__Exercise description__.
Only the lines from the start of the data through the line with "Given: Select the Principals radio option" belong in the copy. Restate them word for word, minus the pictures.

- - - - - - -

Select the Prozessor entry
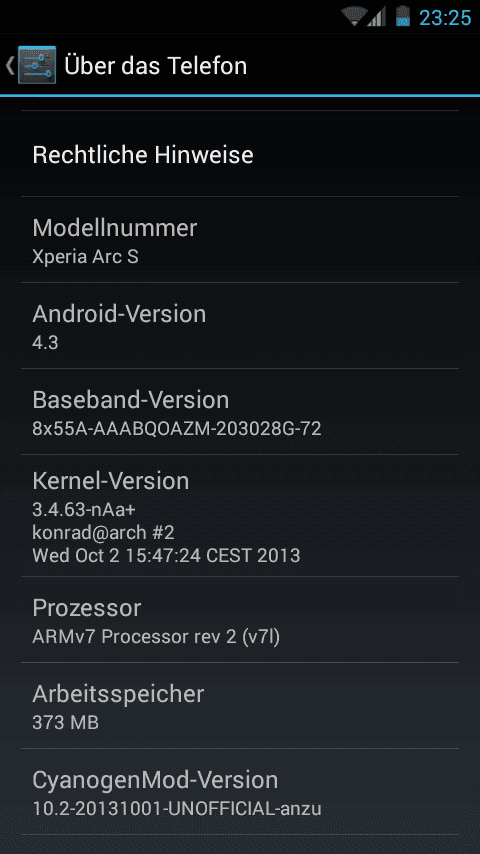480x854 pixels. tap(240, 620)
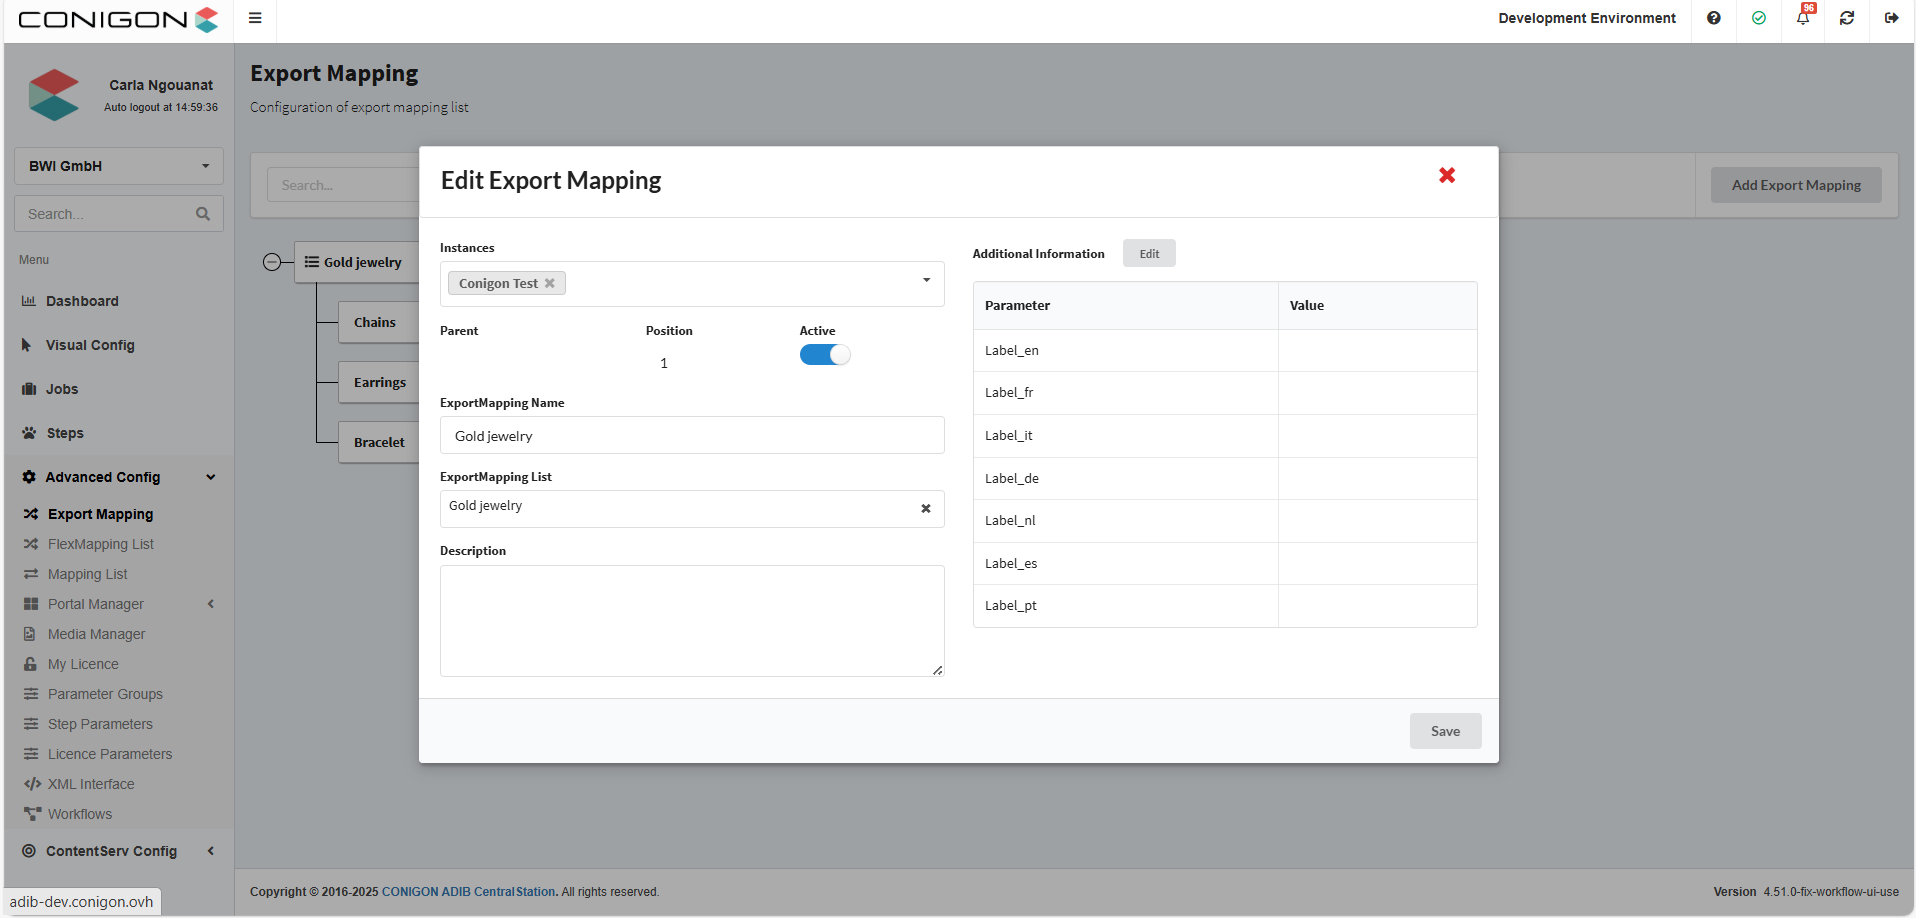
Task: Collapse the Gold jewelry tree node
Action: point(272,262)
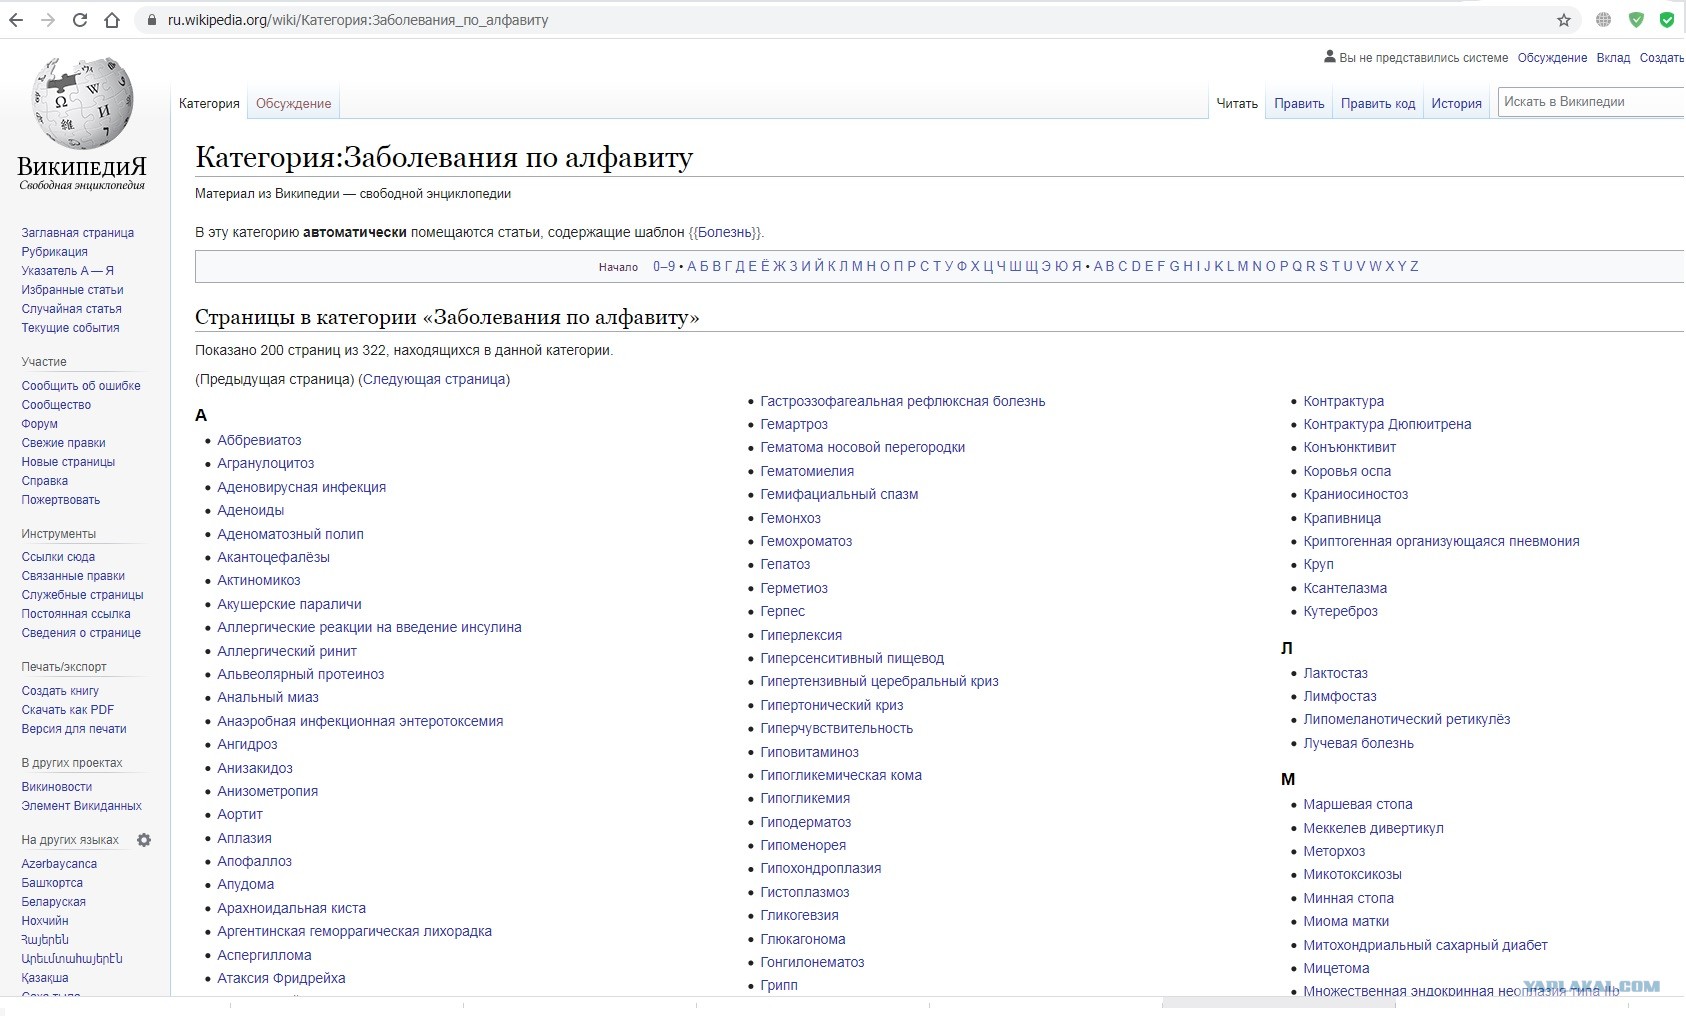
Task: Click the browser forward arrow
Action: click(x=48, y=20)
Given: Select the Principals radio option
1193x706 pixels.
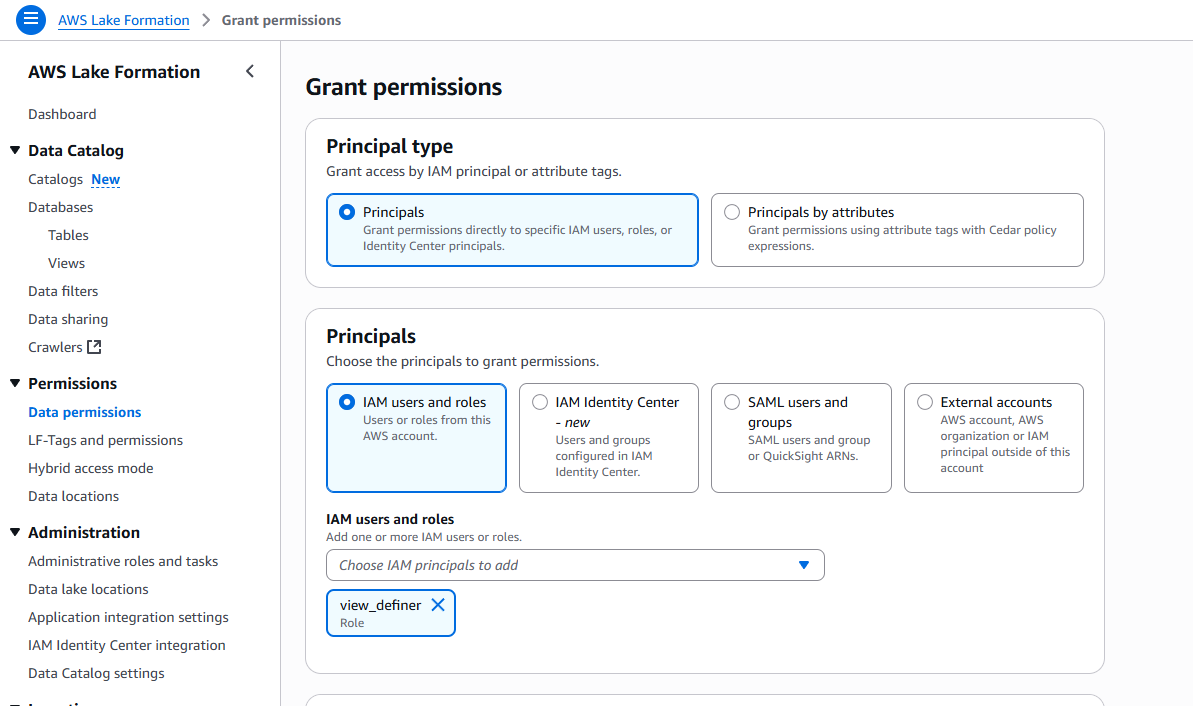Looking at the screenshot, I should 347,212.
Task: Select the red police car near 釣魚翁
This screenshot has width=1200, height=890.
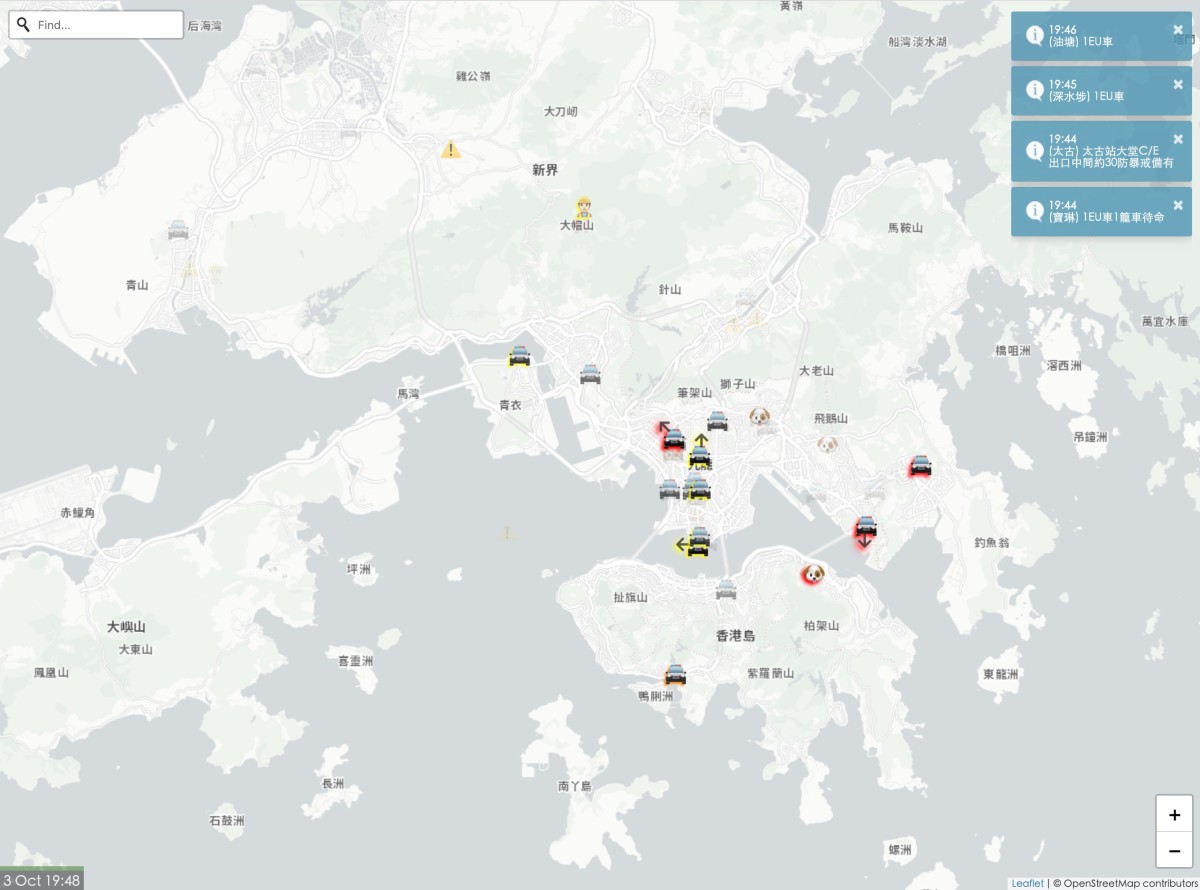Action: pyautogui.click(x=920, y=465)

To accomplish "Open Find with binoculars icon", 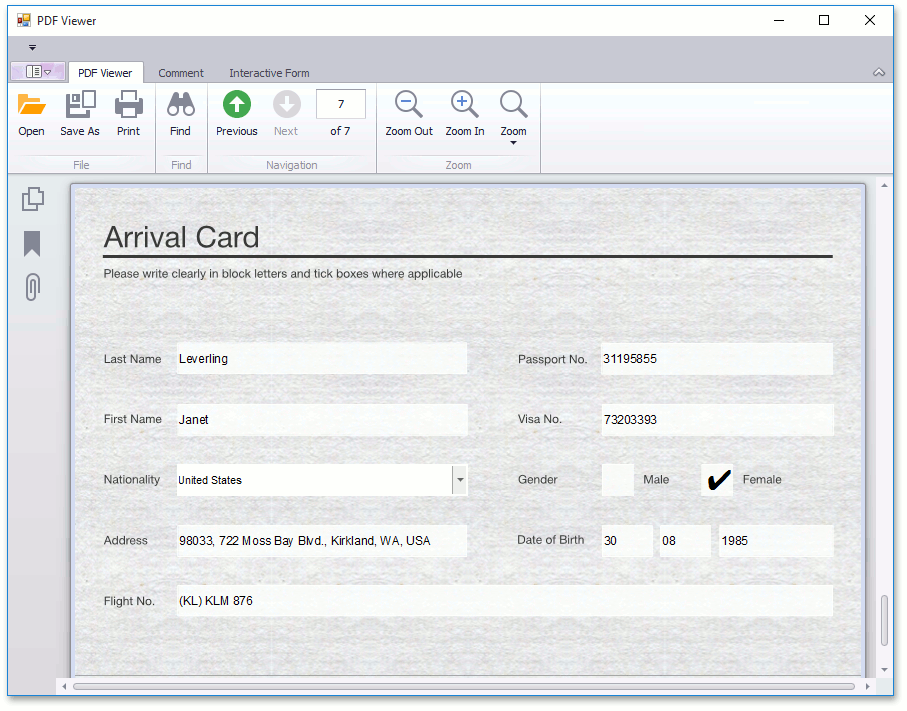I will (x=180, y=105).
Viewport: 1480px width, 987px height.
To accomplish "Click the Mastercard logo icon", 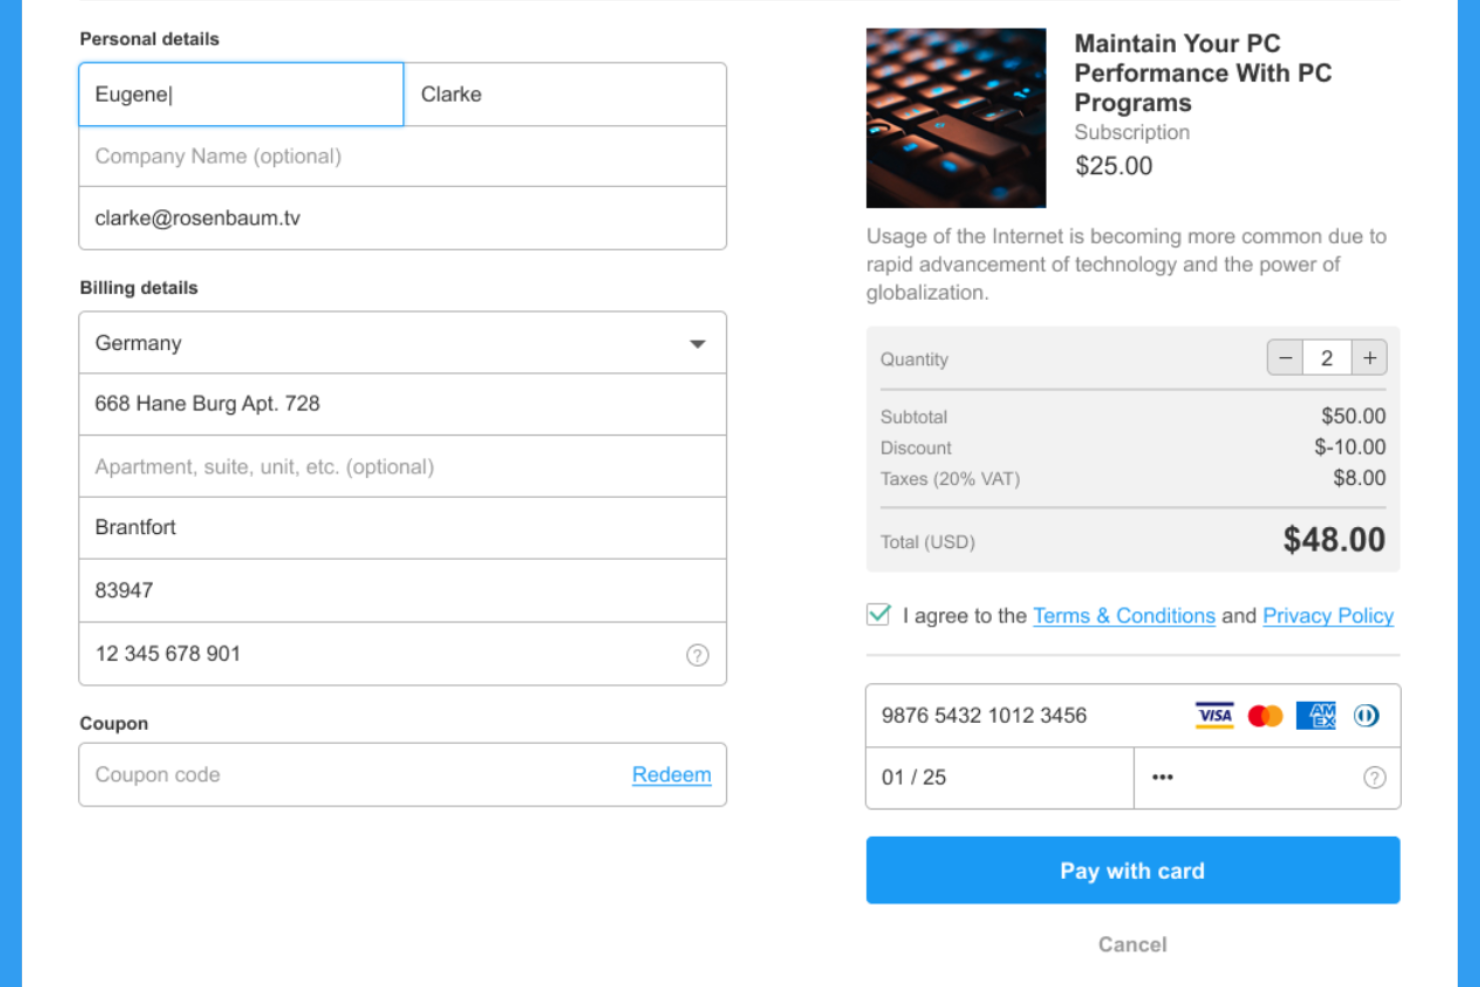I will click(1265, 716).
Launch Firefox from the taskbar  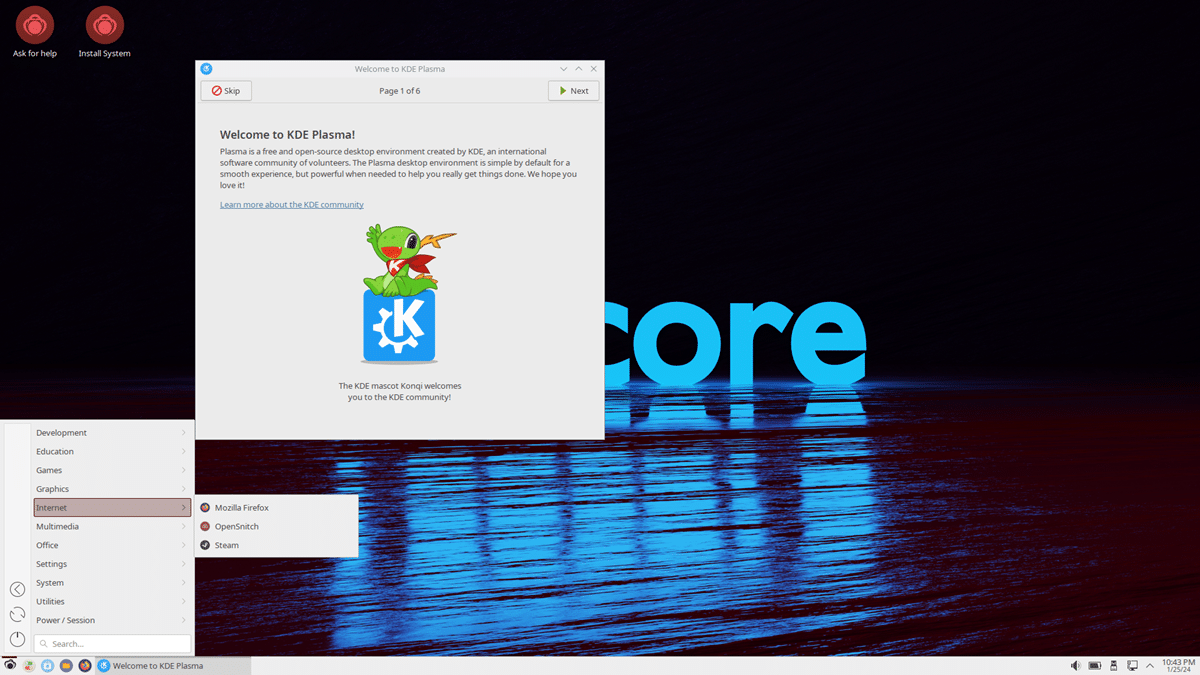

- - - - - - -

__Solution to this exercise__.
Select the Prozessor entry
480x854 pixels. tap(240, 620)
Task: Collapse the Gold jewelry tree node
Action: point(272,262)
Task: Click the browser forward arrow
Action: click(x=48, y=20)
Given: Select the Principals radio option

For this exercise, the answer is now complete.